> [Document passage]:
╔══
No More "Chevron Deference": A Primer for Nonprofits
12.19.2024 | Linda J. Rosenthal, JD
More than occasionally, our posts veer off the usual path for a nonprofit law blog; that is, federal tax-exemption law.
These side trips, though, are decidedly not casual or unimportant: Nonprofit organizations may be subject to a wide array of complex rules and regulations as well as the government oversight that goes along with them. Over the years, we’ve often landed in the dense thicket of employment law which may apply if an organization pays even a single person just a bit for this or that.
Anti-discrimination and harassment laws, worker health and safety mandates, employment-contract best practices and unlawful policies and procedures, wrongful terminations, and union-organizing rights and restrictions are just a few of the potential trip wires and traps for the unwary.
Then there’s the deep and dark rabbit hole of the federal Fair Labor Standards Act (FLSA); particularly: (a) the worker classification rules and (b) the wage and hour requirements. Each is tough to understand, much less navigate successfully.
But soon U.S. employers – including nonprofits! – will face substantially revised regulations in both categories. The first new regulation’s effective date is March 11, 2024. The government’s work on the second is expected to be completed before the end of April.
These two new rules – together – will almost certainly result in a large financial hit for many organizations. Simply put, there will soon be far more workers reclassified out of “independent contractor” and into “employee” status, and a much larger percentage of those old (and new!) “employees” will qualify for overtime if they work extra hours.
Buckle up.
A few months ago, in New Overtime Rules May Affect Nonprofits (October 2, 2023) and More on the Proposed Overtime Regulations (October 5, 2023) we alerted you that “…as soon as early 2024, there could be a seismic shift in federally mandated worker compensation …. ” That’s because, under proposed Department of Labor regulations “… implementing the landmark Fair Labor Standard Act of 1938, U.S. employers across the board could be required to pay overtime for many more workers than under existing rules.”
The designated public-comment period was extended several times until February 15, 2024. As expected, the DOL has been receiving quite an earful pro and con. Recently, officials announced they will be ready, in any event, to publish the final regulation by about the end of April. The effective date will likely be soon afterward.
It’s not a question of whether more workers will be eligible for overtime if they clock in extra hours; there will be significant numbers of employees reclassified correctly (as they should have been all along) as hourly, non-managerial workers. The open question is how high the federal government will raise the compensation cutoff for determining who is a salaried (i.e., managerial-type) worker not entitled to overtime. The higher the cut-off, the more people in an organization will be overtime-eligible.
There’s an important caveat, though, for nonprofits in certain jurisdictions including California. The new federal rule will make little or no difference because of prior state-level upward adjustments of the overtime compensation-cutoff level for workers in their jurisdictions.
However, in the remaining states that have not revised their formulas higher, nonprofit experts urge organizations there to prepare for “the eventuality of higher thresholds going into effect ‘at some point in 2024.’” See Don’t Panic (Yet): What Your Nonprofit Needs to Know About the (Latest) New FLSA Overtime Rule (Updated: September 2, 2023), 8 pp. PDF, ncnonprofits.org. “Nonprofit organizations ‘will likely need to make adjustments to the pay and work plans for affected employees. These range from: raising salaries above the new threshold (estimated to end up somewhere between $55,000 and $60,000)’; reclassifying employees as non-exempt and assuming the expense of overtime pay, or adopting one of “more than a dozen other options laid out in this analysis.”
╚══
> [Supplied material]:
╔══
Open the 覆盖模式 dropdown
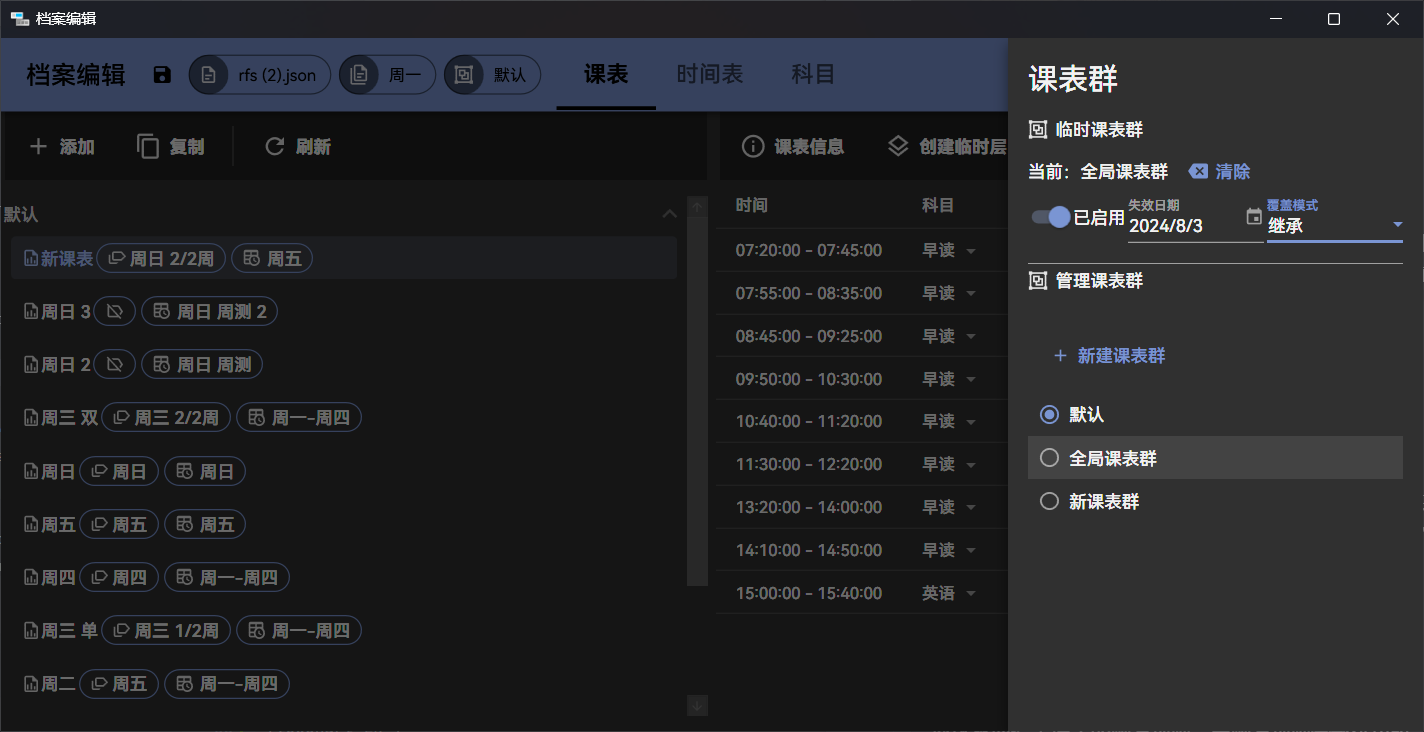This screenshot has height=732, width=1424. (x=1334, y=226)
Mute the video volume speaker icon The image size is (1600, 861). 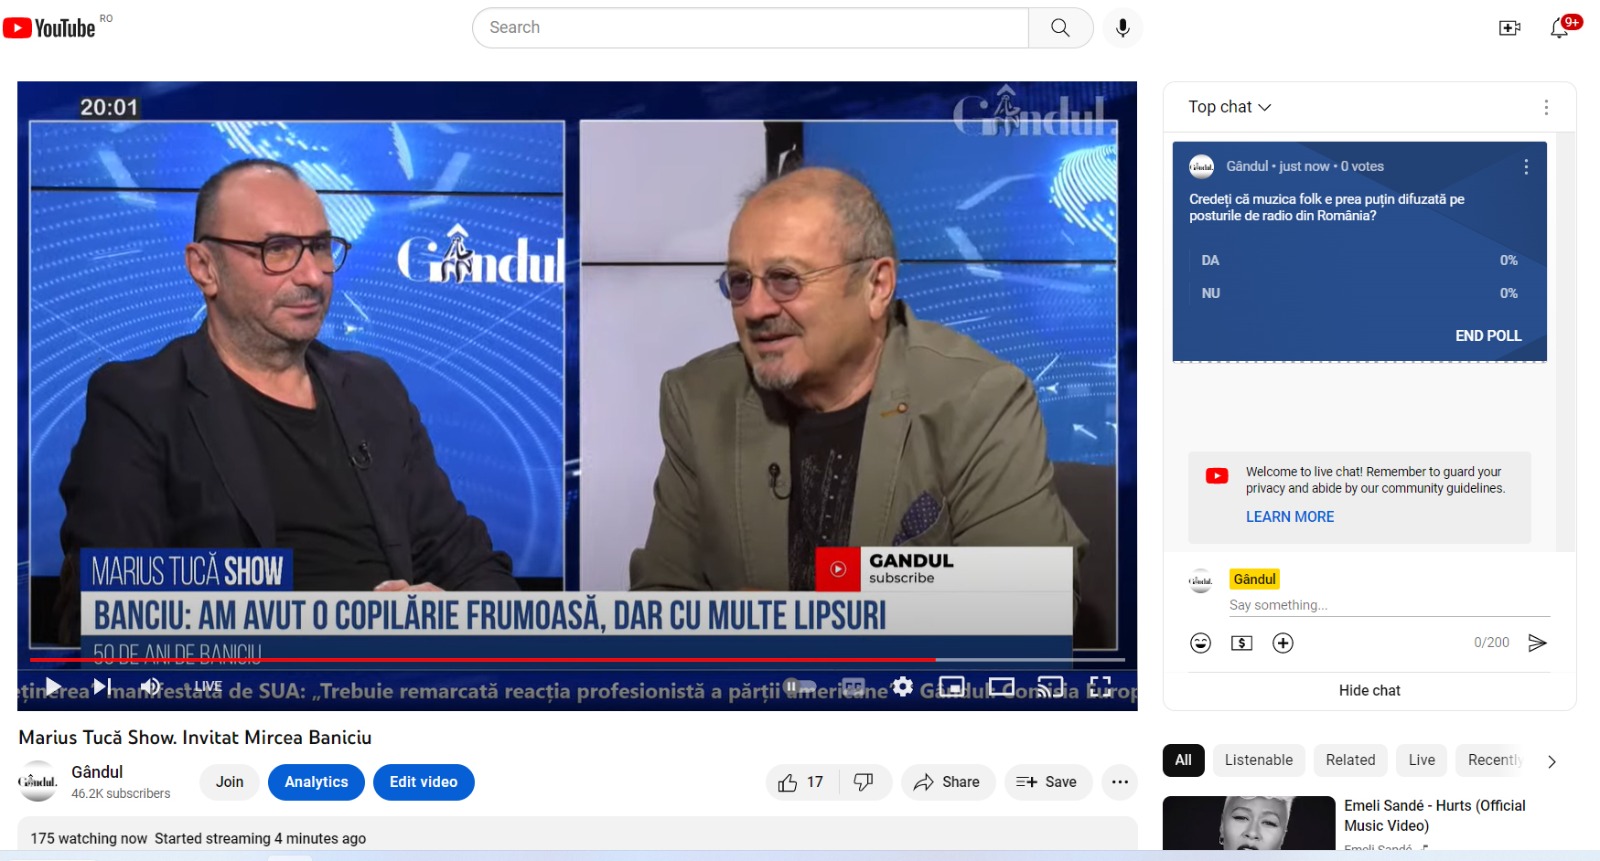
╚══
> [Required actions]:
[a] Pull out everything in the nonprofit law post from "But soon U.S." down to "work extra hours.".
[b] Using the nonprofit law post, answer these:
(i) What is the effective date of the first new regulation?
(ii) Until what date was the public-comment period extended?
(iii) What is the estimated range for the new salary threshold?

> [Responses]:
[a]
But soon U.S. employers – including nonprofits! – will face substantially revised regulations in both categories. The first new regulation’s effective date is March 11, 2024. The government’s work on the second is expected to be completed before the end of April.
These two new rules – together – will almost certainly result in a large financial hit for many organizations. Simply put, there will soon be far more workers reclassified out of “independent contractor” and into “employee” status, and a much larger percentage of those old (and new!) “employees” will qualify for overtime if they work extra hours.

[b]
(i) March 11, 2024
(ii) February 15, 2024
(iii) Between $55,000 and $60,000